By measuring the loss of optical power at a fixed wavelength (Δα) due to a change in analyte RI (Δnanalyte), the amplitude sensitivity of the PCF-SPR sensor can be determined as [20]

$$ \mathrm{Sa}\ \left(\mathrm{RIU}-1\right)=\frac{\varDelta \alpha\ \left(\lambda, {n}_{\mathrm{analyte}}\right)/\varDelta {n}_{\mathrm{analyte}}}{\alpha\ \left(\lambda, {n}_{\mathrm{analyte}}\right)}, $$
(5)

where α(λ,nanalyte) is the fiber mode confinement loss at a particular wavelength and RI. The sensitivity and range of detection are usually higher in the case of spectral method, but the main advantage of amplitude method is reduced costs for the experiment. The method is cost-efficient because we simply do not need the spectral detection and adjustable laser sources which can be expensive depending on the setup. For example, we can only utilize a commercially available single wavelength low-cost laser and measure the amount of loss for different analyte RIs and detect an unknown analyte. The operation range and sensitivity strongly depend on the excitation wavelength of the laser source. In Fig. 8, we analyzed the amplitude sensitivity of the proposed sensor in vicinity of analyte RI of 1.45 with 1550- and 1650-nm excitations.

Fig. 8
figure 8

Confinement loss of the proposed PCF-SPR sensor as a function of analyte RI in two different excitation wavelengths. The sensor parameters are dholes/Ʌ = 0.16, dcore/Ʌ = 0.66, Ʌ = 6 μm, and tTiN = 50 nm

As seen in Fig. 8, the amplitude sensitivity can vary significantly with respect to different excitation wavelengths and analyte RIs. The detection range is also limited compared with the spectral method as loss variations are only significant close to the resonance wavelength. The amplitude sensitivities of the proposed biosensor are 206.25 RIU−1 with a 1650-nm excitation close to analyte RI of 1.45, and 72.72 RIU−1 with 1550-nm excitation close to analyte RI of 1.455. Using the sensitivity value and the full width at half maximum (FWHM) bandwidth of the confinement loss spectra of our sensor, we can calculate the figure of merit (FOM) [19] of the proposed biosensor as

$$ \mathrm{FOM}=\frac{S\ \left(\mathrm{nm}/\mathrm{RIU}\right)}{\mathrm{FWHM}\ \left(\mathrm{nm}\right)}, $$
(6)

Using Eq. 6, we calculated the average FOM of our sensor in high sensitivity region for analyte RI between 1.44 and 1.48 (maximum FOM) to compare the performance of our sensor to other similarly reported PCF-SPR biosensors in the literature. We also calculate the average FOM of our sensor for analyte RI between 1.44 and 1.52 which is equal to 21. In Table 1, the simplicity of the design, detection range, sensitivity, and maximum FOM of our proposed sensor are compared to some of the previously reported high-index PCF-SPR sensors based on gold as the plasmonic material [19, 20, 23]. As we can clearly see in Table 1, the proposed TiN biosensor has a relatively broad detection range, simple design, and high sensitivities compare with the gold-based high-index PCF-SPR sensors which make it an attractive device for the detection of chemical and biochemical samples in different applications.
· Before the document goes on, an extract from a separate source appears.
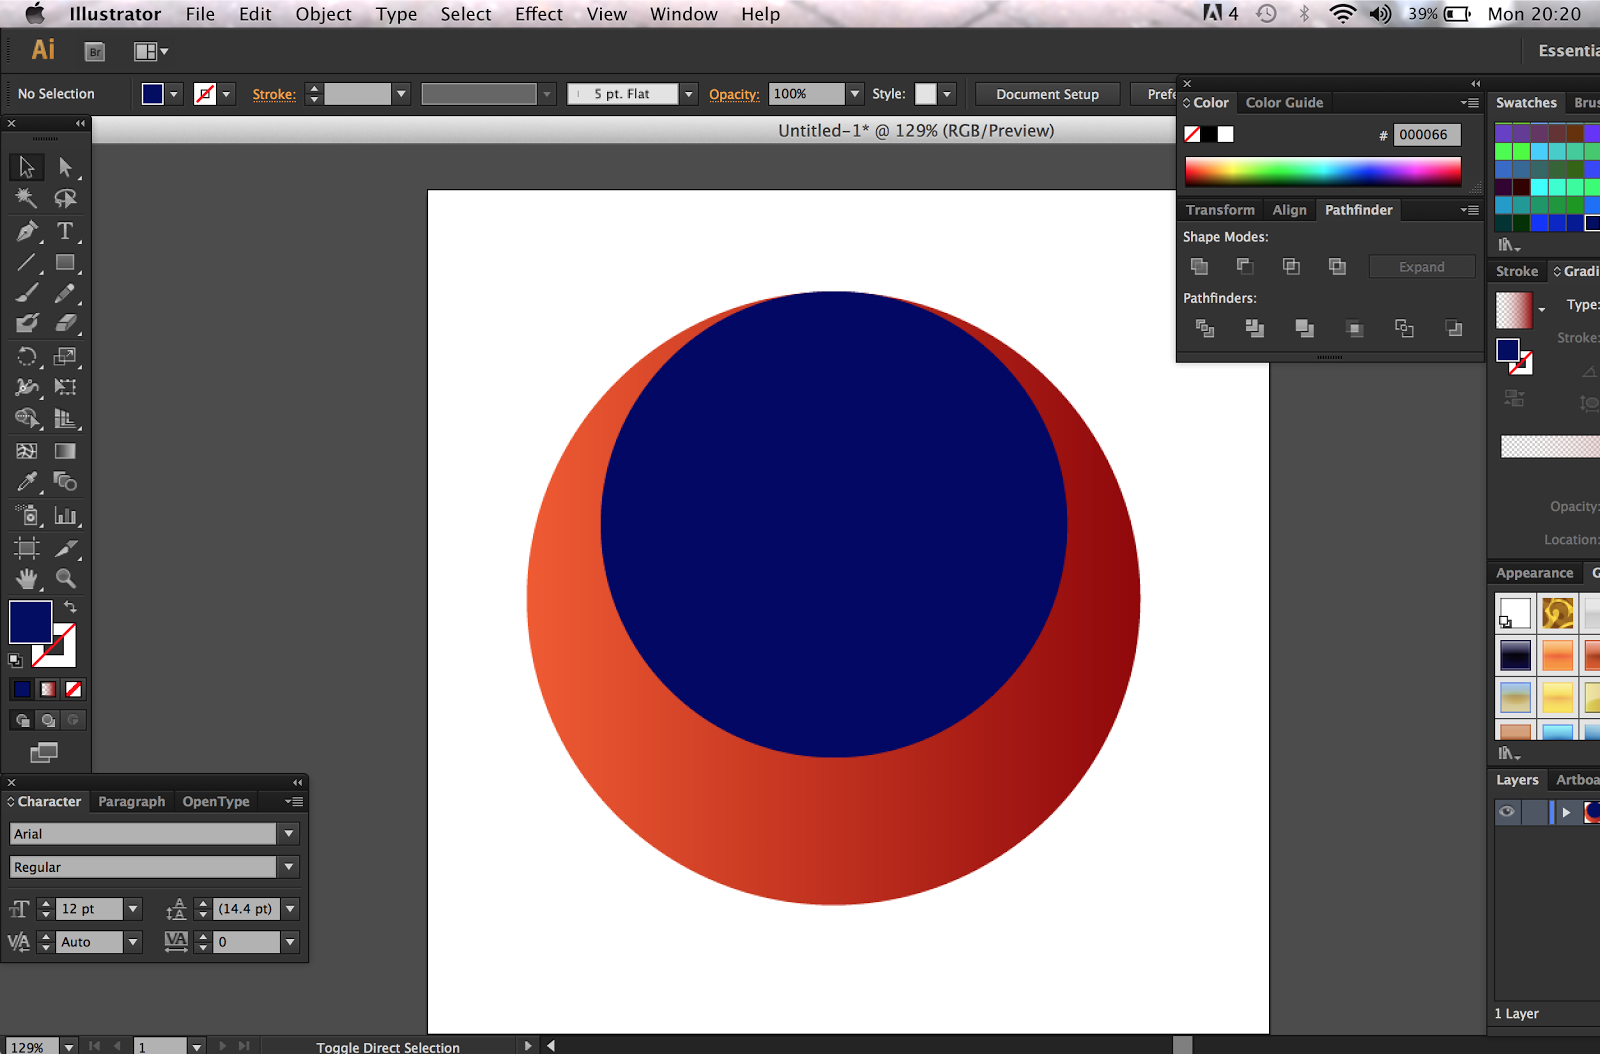1600x1054 pixels.
Task: Open the font family dropdown in Character panel
Action: 288,833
Table 1 Comparison of the design and performance of the recent proposed PCF-SPR biosensors for high-index analyte detection

Conclusion

A simple D-shaped photonic crystal fiber coated with titanium nitride is proposed as a plasmonic refractive index sensor. The sensor can detect high refractive index (RI) liquid analytes with a detection range of 0.8 RIU, ranging from 1.44 to 1.52. Using spectral and amplitude sensitivity methods, the resonance wavelength location and amount of confinement loss are numerically calculated. Our studies revealed that the proposed biosensor show two linear sensing regions with an average spectral sensitivity of − 16,275 nm/RIU for analyte RI ranging from 1.44 to 1.48, and − 7571 nm/RIU for analyte RI between 1.485 and 1.52, respectively. The amplitude sensitivities of the proposed sensor also exhibit promising value of 206.25 RIU−1 for 1650-nm excitation. We also introduced a figure of merit and compare the performance of our sensor to similar RI sensors based on PCF. As our proposed RI sensor has a rather simple structure and it shows promising linear sensing performance, it can be an interesting platform for detecting various high RI chemical and biochemical samples in chemical, biological, and medical applications.